*EXTRAIT DE PAGE*
--*--
La présidentielle du 24 février a révélé de profondes déchirures au sein de la société sénégalaise. Elles sont nées de dérives qui fragilisent le socle démocratique et républicain, base de la cohésion nationale. Elles risquent malheureusement de s'élargir avec la fin du dernier mandat du président Macky Sall .

 

Une société en dérive a cherché refuge dans des valeurs qui sont loin de celles de la République : le vote impulsif du 24 février dernier à Ziguinchor, à Fatick, à Thiès, à Touba et au Fouta et dans la Diaspora est dans sa majorité un déni de tout ce que le Sénégal a cherché et réussi au cours des siècles. La Nation culturelle avec la commune volonté de vie commune de Senghor, l’Etat doté d’institutions fortes à la hauteur de ses hommes de valeur, sous Diouf, et la République démocratique achevée avec l’alternance de 2000 sous Wade ont tremblé dans leurs fondations avec un vote cherchant à protéger non point tant une institution, la présidence de la République, que des hommes.
--*--
*DONNÉES*
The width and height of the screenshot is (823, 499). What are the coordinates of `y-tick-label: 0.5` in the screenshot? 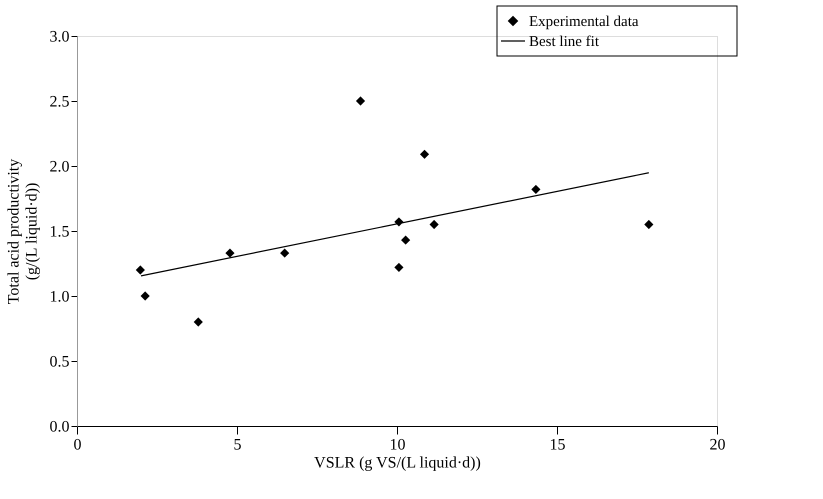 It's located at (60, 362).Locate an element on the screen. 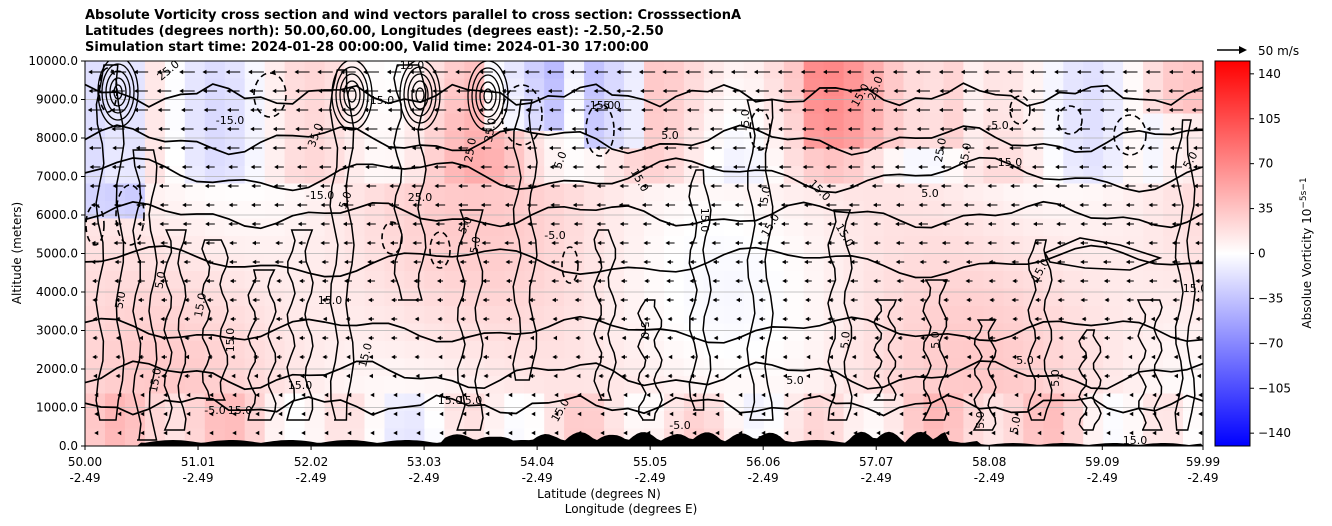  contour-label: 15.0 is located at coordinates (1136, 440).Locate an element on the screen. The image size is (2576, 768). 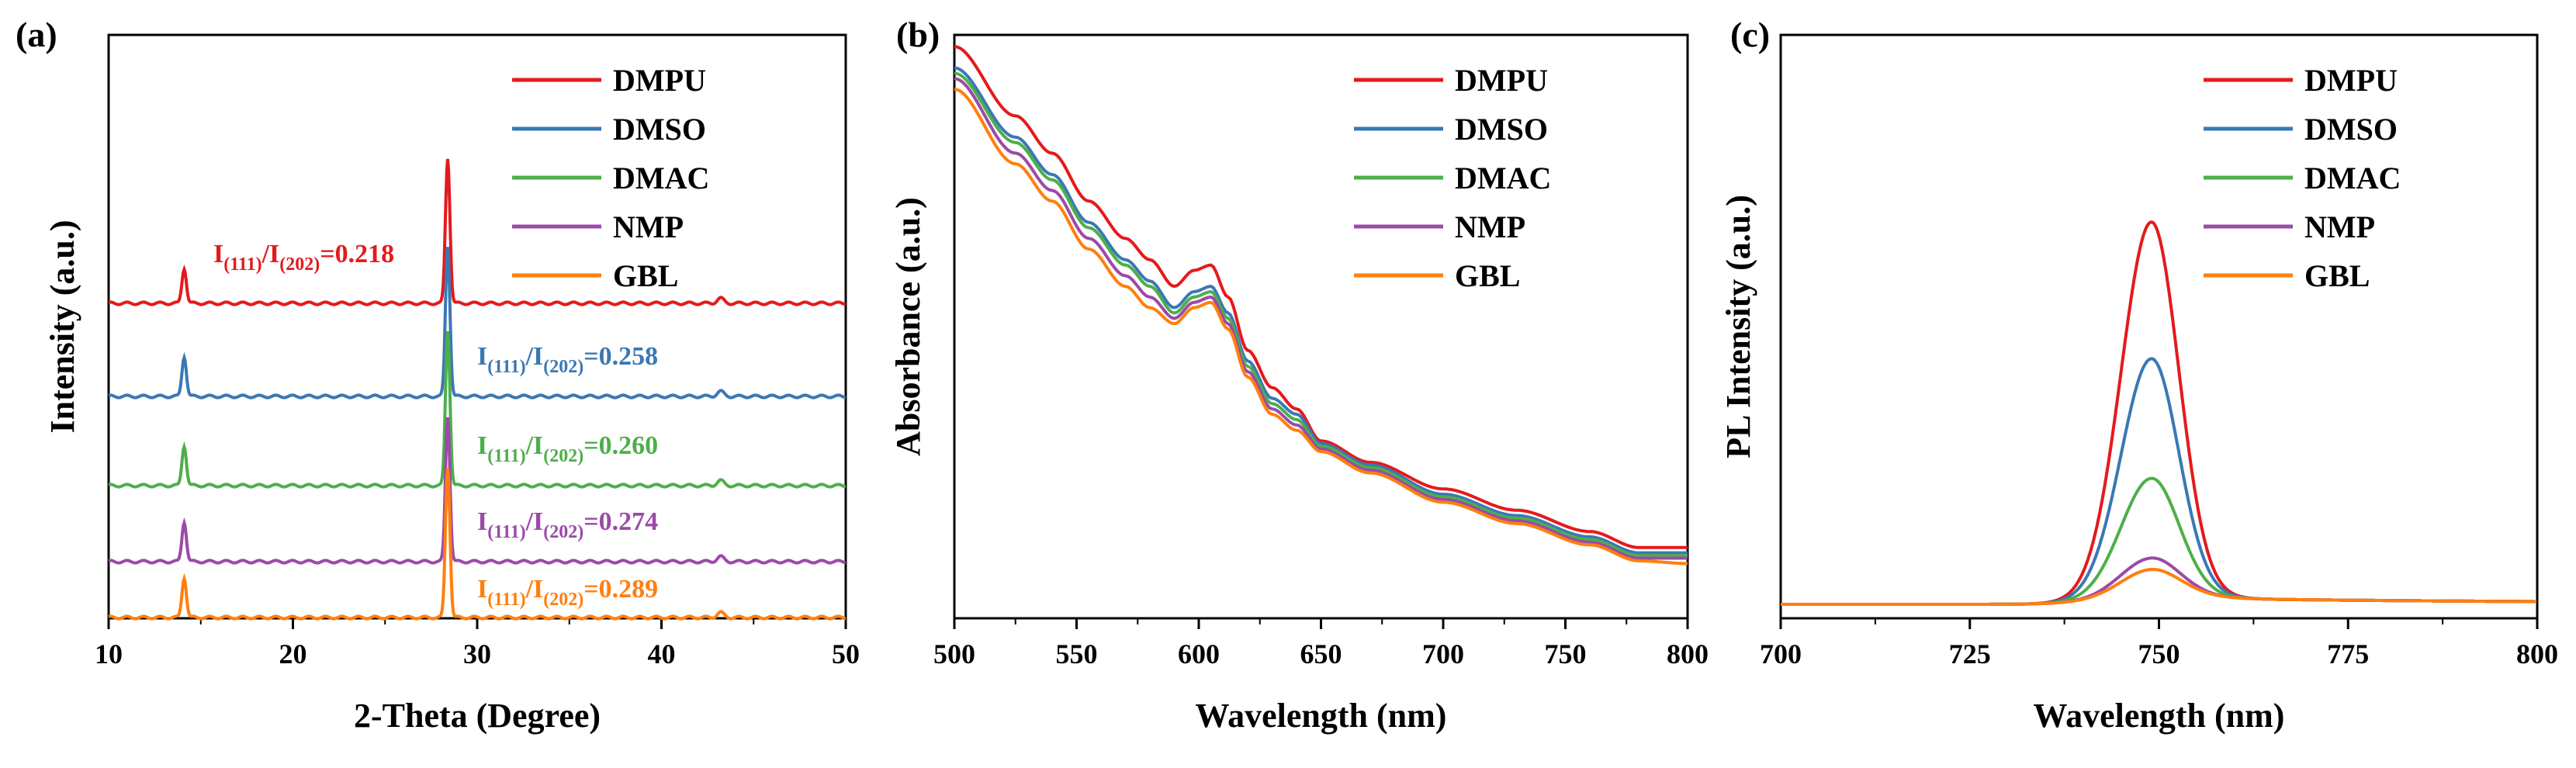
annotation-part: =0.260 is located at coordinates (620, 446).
--*--
*EXERCICES À RÉALISER*
1. D'après l'extrait sur la présidentielle du 24 février, avec quelle alternance la République démocratique a-t-elle été achevée ?
2. Reprenez mot pour mot, s'il vous plaît, le passage de l'extrait sur la présidentielle du 24 février qui va de "La présidentielle du" à "Macky Sall .".
3. Poursuivez l'extrait sur la présidentielle du 24 février à partir de sa dernière phrase.
Vous n'aurez pas besoin des données.

*RÉPONSES RÉDIGÉES*
1. Avec l'alternance de 2000, sous Wade.

2.
La présidentielle du 24 février a révélé de profondes déchirures au sein de la société sénégalaise. Elles sont nées de dérives qui fragilisent le socle démocratique et républicain, base de la cohésion nationale. Elles risquent malheureusement de s'élargir avec la fin du dernier mandat du président Macky Sall .

3.
Les dérives d’un Macky Sall qui choisit lui-même ses challengers à la présidentielle du 24 février en instrumentalisant de quelques années certains pans de l'administration ont entraîné un réflexe de survie de l’électeur pour couvrir un Ousmane Sonko bénéficiant du solidarisme atavique des populations sénégalaises, de l’intérieur mais surtout de l’extérieur, avec un ancrage local fort en Casamance, même s'il faut exclure tout régionalisme de bon aloi ; fils du Sénégal né à Thiès, le candidat de Pastef/les Patriotes est de parents d’aires géographiques et culturelles différentes. Il en est de même pour le candidat sortant : la concentration du vote s’est voulu l’écran de protection d’un Macky Sall voué aux gémonies (Fatick et Fouta), cependant que Thiès remerciait son fils prodigue, Idrissa Seck. Touba est restée constante vis-à-vis du pouvoir central qui peine à s’affirmer depuis les Locales de 2014 ; dans la banlieue rebelle, les liens avunculaires (Pikine) et familiaux(Guédiawaye) sont entrés en lice pour protéger le neveu et le frère : le score y est tout aussi honorable qu’à Dakar, sans plus. Malgré une densité kilométrique jamais égalée en termes de responsabilités ministérielles et directoriales, il a fallu la neutralisation de maires, à tout le moins leur neutralité, pour permettre à la coalition majoritaire de renforcer son quota de vote à Dakar-Plateau, à la Médina et aux Parcelles assainies.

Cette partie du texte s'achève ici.